##### LISTED ENTRIES

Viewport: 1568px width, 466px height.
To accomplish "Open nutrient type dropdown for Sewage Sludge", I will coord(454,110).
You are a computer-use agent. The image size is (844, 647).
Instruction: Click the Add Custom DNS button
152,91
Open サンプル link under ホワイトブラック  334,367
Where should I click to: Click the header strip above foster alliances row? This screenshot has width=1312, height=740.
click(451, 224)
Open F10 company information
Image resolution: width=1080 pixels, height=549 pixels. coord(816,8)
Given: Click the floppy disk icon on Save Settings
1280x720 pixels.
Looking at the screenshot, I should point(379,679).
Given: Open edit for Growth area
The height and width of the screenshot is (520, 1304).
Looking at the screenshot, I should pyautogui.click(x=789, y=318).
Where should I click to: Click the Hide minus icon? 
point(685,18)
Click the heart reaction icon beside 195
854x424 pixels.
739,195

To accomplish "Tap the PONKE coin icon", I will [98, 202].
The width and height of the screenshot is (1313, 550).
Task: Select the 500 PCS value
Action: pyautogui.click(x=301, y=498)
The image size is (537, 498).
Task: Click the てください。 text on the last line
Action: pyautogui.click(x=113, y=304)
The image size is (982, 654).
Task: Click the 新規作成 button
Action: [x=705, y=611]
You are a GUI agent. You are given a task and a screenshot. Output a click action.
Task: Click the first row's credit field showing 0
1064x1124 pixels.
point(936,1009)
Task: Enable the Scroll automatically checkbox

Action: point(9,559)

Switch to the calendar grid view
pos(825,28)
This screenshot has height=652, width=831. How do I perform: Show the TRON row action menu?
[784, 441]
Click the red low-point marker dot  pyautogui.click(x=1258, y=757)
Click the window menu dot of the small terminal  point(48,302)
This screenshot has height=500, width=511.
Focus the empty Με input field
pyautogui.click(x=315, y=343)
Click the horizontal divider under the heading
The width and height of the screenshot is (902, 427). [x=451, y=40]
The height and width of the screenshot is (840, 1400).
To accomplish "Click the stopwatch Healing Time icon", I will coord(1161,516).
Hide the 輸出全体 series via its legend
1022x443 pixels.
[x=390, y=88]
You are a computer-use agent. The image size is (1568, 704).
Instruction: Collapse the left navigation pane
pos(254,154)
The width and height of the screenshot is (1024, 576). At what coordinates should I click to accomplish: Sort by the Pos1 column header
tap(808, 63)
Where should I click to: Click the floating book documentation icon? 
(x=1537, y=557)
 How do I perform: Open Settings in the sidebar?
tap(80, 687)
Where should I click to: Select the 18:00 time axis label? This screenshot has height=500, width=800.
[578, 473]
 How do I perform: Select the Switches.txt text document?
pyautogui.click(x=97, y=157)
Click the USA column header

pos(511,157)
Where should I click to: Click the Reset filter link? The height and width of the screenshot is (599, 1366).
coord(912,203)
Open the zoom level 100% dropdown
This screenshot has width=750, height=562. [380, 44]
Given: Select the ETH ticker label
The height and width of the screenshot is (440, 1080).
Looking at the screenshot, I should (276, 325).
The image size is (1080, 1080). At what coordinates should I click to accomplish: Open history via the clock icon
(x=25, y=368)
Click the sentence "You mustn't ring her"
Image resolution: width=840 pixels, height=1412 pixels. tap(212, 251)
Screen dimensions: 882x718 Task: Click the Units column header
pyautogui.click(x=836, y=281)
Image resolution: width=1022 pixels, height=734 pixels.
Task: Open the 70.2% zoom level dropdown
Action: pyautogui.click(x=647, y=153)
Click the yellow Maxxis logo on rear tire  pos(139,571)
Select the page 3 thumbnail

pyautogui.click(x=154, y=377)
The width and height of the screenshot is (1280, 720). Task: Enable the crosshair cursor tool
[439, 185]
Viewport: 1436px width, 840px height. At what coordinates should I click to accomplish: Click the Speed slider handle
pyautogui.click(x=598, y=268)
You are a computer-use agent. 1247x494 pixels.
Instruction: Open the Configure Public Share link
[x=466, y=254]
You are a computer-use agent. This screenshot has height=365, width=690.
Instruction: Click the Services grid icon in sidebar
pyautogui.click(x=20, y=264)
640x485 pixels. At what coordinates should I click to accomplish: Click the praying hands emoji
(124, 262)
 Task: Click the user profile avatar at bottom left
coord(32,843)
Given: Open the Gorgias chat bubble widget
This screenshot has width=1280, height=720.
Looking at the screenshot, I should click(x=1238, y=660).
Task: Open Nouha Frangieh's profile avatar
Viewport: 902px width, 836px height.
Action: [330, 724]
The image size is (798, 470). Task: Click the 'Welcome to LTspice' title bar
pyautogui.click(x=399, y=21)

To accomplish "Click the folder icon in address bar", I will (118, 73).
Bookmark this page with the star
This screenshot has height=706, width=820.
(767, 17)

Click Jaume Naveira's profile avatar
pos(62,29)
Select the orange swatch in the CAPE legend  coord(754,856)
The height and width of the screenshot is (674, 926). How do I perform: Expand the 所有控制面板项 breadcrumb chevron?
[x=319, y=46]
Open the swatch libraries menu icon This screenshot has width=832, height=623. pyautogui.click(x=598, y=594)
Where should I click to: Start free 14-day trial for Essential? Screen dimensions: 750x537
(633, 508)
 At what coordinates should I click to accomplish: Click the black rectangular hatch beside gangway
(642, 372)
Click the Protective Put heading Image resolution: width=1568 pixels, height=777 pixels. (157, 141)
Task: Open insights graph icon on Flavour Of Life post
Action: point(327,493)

##########

**TASK TO COMPLETE:** The full set of entries above has to be restated exactly.

**EXERCISE RESULT:**
Viewport: 1568px width, 466px height.
To accomplish "Open nutrient type dropdown for Sewage Sludge", I will coord(454,110).
You are a computer-use agent. The image size is (844, 647).
Instruction: Click the Add Custom DNS button
152,91
Open サンプル link under ホワイトブラック  334,367
Where should I click to: Click the header strip above foster alliances row? This screenshot has width=1312, height=740.
click(451, 224)
Open F10 company information
Image resolution: width=1080 pixels, height=549 pixels. coord(816,8)
Given: Click the floppy disk icon on Save Settings
1280x720 pixels.
Looking at the screenshot, I should point(379,679).
Given: Open edit for Growth area
The height and width of the screenshot is (520, 1304).
Looking at the screenshot, I should pyautogui.click(x=789, y=318).
Where should I click to: Click the Hide minus icon? 
point(685,18)
Click the heart reaction icon beside 195
854x424 pixels.
739,195

To accomplish "Tap the PONKE coin icon", I will [98, 202].
The width and height of the screenshot is (1313, 550).
Task: Select the 500 PCS value
Action: pyautogui.click(x=301, y=498)
The image size is (537, 498).
Task: Click the てください。 text on the last line
Action: pyautogui.click(x=113, y=304)
The image size is (982, 654).
Task: Click the 新規作成 button
Action: [x=705, y=611]
You are a GUI agent. You are given a task and a screenshot. Output a click action.
Task: Click the first row's credit field showing 0
1064x1124 pixels.
point(936,1009)
Task: Enable the Scroll automatically checkbox

Action: point(9,559)

Switch to the calendar grid view
pos(825,28)
This screenshot has height=652, width=831. How do I perform: Show the TRON row action menu?
[784, 441]
Click the red low-point marker dot  pyautogui.click(x=1258, y=757)
Click the window menu dot of the small terminal  point(48,302)
This screenshot has height=500, width=511.
Focus the empty Με input field
pyautogui.click(x=315, y=343)
Click the horizontal divider under the heading
The width and height of the screenshot is (902, 427). [x=451, y=40]
The height and width of the screenshot is (840, 1400).
To accomplish "Click the stopwatch Healing Time icon", I will coord(1161,516).
Hide the 輸出全体 series via its legend
1022x443 pixels.
[x=390, y=88]
You are a computer-use agent. The image size is (1568, 704).
Instruction: Collapse the left navigation pane
pos(254,154)
The width and height of the screenshot is (1024, 576). At what coordinates should I click to accomplish: Sort by the Pos1 column header
tap(808, 63)
Where should I click to: Click the floating book documentation icon? 
(x=1537, y=557)
 How do I perform: Open Settings in the sidebar?
tap(80, 687)
Where should I click to: Select the 18:00 time axis label? This screenshot has height=500, width=800.
[578, 473]
 How do I perform: Select the Switches.txt text document?
pyautogui.click(x=97, y=157)
Click the USA column header

pos(511,157)
Where should I click to: Click the Reset filter link? The height and width of the screenshot is (599, 1366).
coord(912,203)
Open the zoom level 100% dropdown
This screenshot has width=750, height=562. [380, 44]
Given: Select the ETH ticker label
The height and width of the screenshot is (440, 1080).
Looking at the screenshot, I should (276, 325).
The image size is (1080, 1080). At what coordinates should I click to accomplish: Open history via the clock icon
(x=25, y=368)
Click the sentence "You mustn't ring her"
Image resolution: width=840 pixels, height=1412 pixels. tap(212, 251)
Screen dimensions: 882x718 Task: Click the Units column header
pyautogui.click(x=836, y=281)
Image resolution: width=1022 pixels, height=734 pixels.
Task: Open the 70.2% zoom level dropdown
Action: pyautogui.click(x=647, y=153)
Click the yellow Maxxis logo on rear tire  pos(139,571)
Select the page 3 thumbnail

pyautogui.click(x=154, y=377)
The width and height of the screenshot is (1280, 720). Task: Enable the crosshair cursor tool
[439, 185]
Viewport: 1436px width, 840px height. At what coordinates should I click to accomplish: Click the Speed slider handle
pyautogui.click(x=598, y=268)
You are a computer-use agent. 1247x494 pixels.
Instruction: Open the Configure Public Share link
[x=466, y=254]
You are a computer-use agent. This screenshot has height=365, width=690.
Instruction: Click the Services grid icon in sidebar
pyautogui.click(x=20, y=264)
640x485 pixels. At what coordinates should I click to accomplish: Click the praying hands emoji
(124, 262)
 Task: Click the user profile avatar at bottom left
coord(32,843)
Given: Open the Gorgias chat bubble widget
This screenshot has width=1280, height=720.
Looking at the screenshot, I should click(x=1238, y=660).
Task: Open Nouha Frangieh's profile avatar
Viewport: 902px width, 836px height.
Action: [330, 724]
The image size is (798, 470). Task: Click the 'Welcome to LTspice' title bar
pyautogui.click(x=399, y=21)

To accomplish "Click the folder icon in address bar", I will (118, 73).
Bookmark this page with the star
This screenshot has height=706, width=820.
(767, 17)

Click Jaume Naveira's profile avatar
pos(62,29)
Select the orange swatch in the CAPE legend  coord(754,856)
The height and width of the screenshot is (674, 926). How do I perform: Expand the 所有控制面板项 breadcrumb chevron?
[x=319, y=46]
Open the swatch libraries menu icon This screenshot has width=832, height=623. pyautogui.click(x=598, y=594)
Where should I click to: Start free 14-day trial for Essential? Screen dimensions: 750x537
(633, 508)
 At what coordinates should I click to accomplish: Click the black rectangular hatch beside gangway
(642, 372)
Click the Protective Put heading Image resolution: width=1568 pixels, height=777 pixels. (157, 141)
Task: Open insights graph icon on Flavour Of Life post
Action: point(327,493)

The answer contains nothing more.